3. He was a born showman and a savvy self-promoter.
As the story goes, Hokusai was once called before the shogun’s court to demonstrate his artistic talent. In response, he painted a long blue mark on a sheet of paper—then dipped a chicken’s feet in red paint and chased it across the image, creating a clever riff on the traditional motif of maple leaves floating on Japan’s Tatsuta River. Hokusai was also a savvy self-promoter, creating massive paintings in public with the help of his students. At a festival in Edo in 1804, he painted a 180-meter-long portrait of a Buddhist monk using a broom as a brush. Years later, he publicized his best-selling series of sketchbooks with a three-story-high work depicting the founder of Zen Buddhism.
4. He also illustrated board games, drawing instruction books, paper lanterns, and cut-out dioramas.
Hokusai was one of the 19th century’s leading designers of toy prints—sheets of paper meant to be cut into pieces and then assembled into three-dimensional dioramas. He also made several board games, one of which depicted a pilgrim’s route between Edo and nearby religious sites. Consisting of several small landscape designs, it probably served as a precursor for his eventual masterpiece, the series “Thirty-Six Views of Mount Fuji” (ca. 1830-32). He illustrated countless books of poetry and fiction, and even published his own how-to manuals for aspiring artists. One of these guides, titled Hokusai Manga (1814-19) and filled with drawings he originally made for his students to copy, became a best-seller that gave the artist his first taste of fame.
5. He began his most famous work at the age of 70.

_Saved data entries:_
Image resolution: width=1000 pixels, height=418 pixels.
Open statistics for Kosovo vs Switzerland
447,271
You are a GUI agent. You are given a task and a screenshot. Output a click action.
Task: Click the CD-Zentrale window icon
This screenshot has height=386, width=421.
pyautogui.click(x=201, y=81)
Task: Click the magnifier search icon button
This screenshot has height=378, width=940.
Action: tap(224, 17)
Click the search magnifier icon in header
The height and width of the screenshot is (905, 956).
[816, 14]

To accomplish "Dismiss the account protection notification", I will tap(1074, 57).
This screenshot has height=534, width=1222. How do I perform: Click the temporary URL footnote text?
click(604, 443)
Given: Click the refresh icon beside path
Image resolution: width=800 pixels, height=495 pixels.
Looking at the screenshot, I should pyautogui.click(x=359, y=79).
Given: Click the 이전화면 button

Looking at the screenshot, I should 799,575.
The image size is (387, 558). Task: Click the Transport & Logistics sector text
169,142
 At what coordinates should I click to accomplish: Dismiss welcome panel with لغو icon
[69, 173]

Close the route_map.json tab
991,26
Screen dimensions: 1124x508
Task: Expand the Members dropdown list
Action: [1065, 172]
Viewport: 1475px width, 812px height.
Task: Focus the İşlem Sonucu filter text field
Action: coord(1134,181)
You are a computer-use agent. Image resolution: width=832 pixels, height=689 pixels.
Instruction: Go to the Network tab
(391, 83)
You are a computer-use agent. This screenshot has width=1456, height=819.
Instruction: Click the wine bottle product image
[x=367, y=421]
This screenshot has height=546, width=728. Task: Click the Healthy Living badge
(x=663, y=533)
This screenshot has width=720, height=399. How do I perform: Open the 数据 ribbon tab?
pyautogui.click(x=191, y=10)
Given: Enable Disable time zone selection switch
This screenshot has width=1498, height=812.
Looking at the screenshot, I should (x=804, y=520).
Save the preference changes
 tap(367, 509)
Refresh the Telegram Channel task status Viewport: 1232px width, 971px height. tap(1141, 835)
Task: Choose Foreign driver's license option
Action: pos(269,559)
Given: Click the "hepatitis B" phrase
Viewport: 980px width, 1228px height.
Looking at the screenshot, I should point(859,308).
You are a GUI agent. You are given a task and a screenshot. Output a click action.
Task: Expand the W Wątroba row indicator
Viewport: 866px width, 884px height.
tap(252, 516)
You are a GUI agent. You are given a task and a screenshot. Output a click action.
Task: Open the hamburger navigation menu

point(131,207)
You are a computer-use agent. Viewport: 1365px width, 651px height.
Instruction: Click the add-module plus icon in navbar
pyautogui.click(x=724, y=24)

_Work task 1:_ Reproduce the Hokusai text between "Hokusai was one" and "taste of fame.", inclusive, changing "precursor" to "forerunner".
_Work task 2:_ Translate this sentence from the Hokusai text into Spanish: "He also made several board games, one of which depicted a pilgrim’s route between Edo and nearby religious sites."
_Work task 3:_ Carry on the Hokusai text, writing on from its final heading.

_Exercise response 1:_
Hokusai was one of the 19th century’s leading designers of toy prints—sheets of paper meant to be cut into pieces and then assembled into three-dimensional dioramas. He also made several board games, one of which depicted a pilgrim’s route between Edo and nearby religious sites. Consisting of several small landscape designs, it probably served as a forerunner for his eventual masterpiece, the series “Thirty-Six Views of Mount Fuji” (ca. 1830-32). He illustrated countless books of poetry and fiction, and even published his own how-to manuals for aspiring artists. One of these guides, titled Hokusai Manga (1814-19) and filled with drawings he originally made for his students to copy, became a best-seller that gave the artist his first taste of fame.

_Exercise response 2:_ También hizo varios juegos de mesa, uno de los cuales representaba la ruta de un peregrino entre Edo y lugares religiosos cercanos.

_Exercise response 3:_
Although Hokusai was prosperous in middle age, a series of setbacks—intermittent paralysis, the death of his second wife, and serious misconduct by his wayward grandson—left him in financial straits in his later years. In response, the elderly artist funnelled his energy into his work, beginning his famous series “Thirty-Six Views of Mount Fuji” (which included The Great Wave) in 1830. Another catalyst for the iconic set of images was the introduction of Prussian blue to the market. As a synthetic pigment, it lowered the price enough that it became feasible to use the shade in prints for the first time.
6. He produced a staggering 30,000 works in his lifetime.
This number is due in part to the exceptional length of his career, which officially began in 1779 and lasted until his death in 1849 at the age of 89. Hokusai was also intensely productive, rising with the sun and painting late into the night. Although a fire in his studio destroyed much of his work in 1839, he is thought to have produced some 30,000 paintings, sketches, woodblock prints, and picture books in total. His last words were said to have been a request for five or 10 more years in which to paint.
7. His works shaped the course of the Impressionist movement.
During Hokusai’s life, the Japanese government enforced isolationist policies that prevented foreigners from entering and citizens from leaving. However, that didn’t stop his work from influencing some of the biggest names in Western art history. When Japan opened its borders in the 1850s, Hokusai’s work crossed continents to land in the hands of artists such as Claude Monet, who acquired 23 of the Japanese artist’s prints. Edgar Degas also took cues from Hokusai, in particular his thousands of sketches of the human form. The rapid embrace of his prints by European artists may have been in part due to his use of a Western-style vanishing point perspective. Other print designers in Japan employed the Asian perspective, which positioned far-away objects higher on the picture plane, an effect that, to a Western eye, made it appear as though the ground was tilting upwards.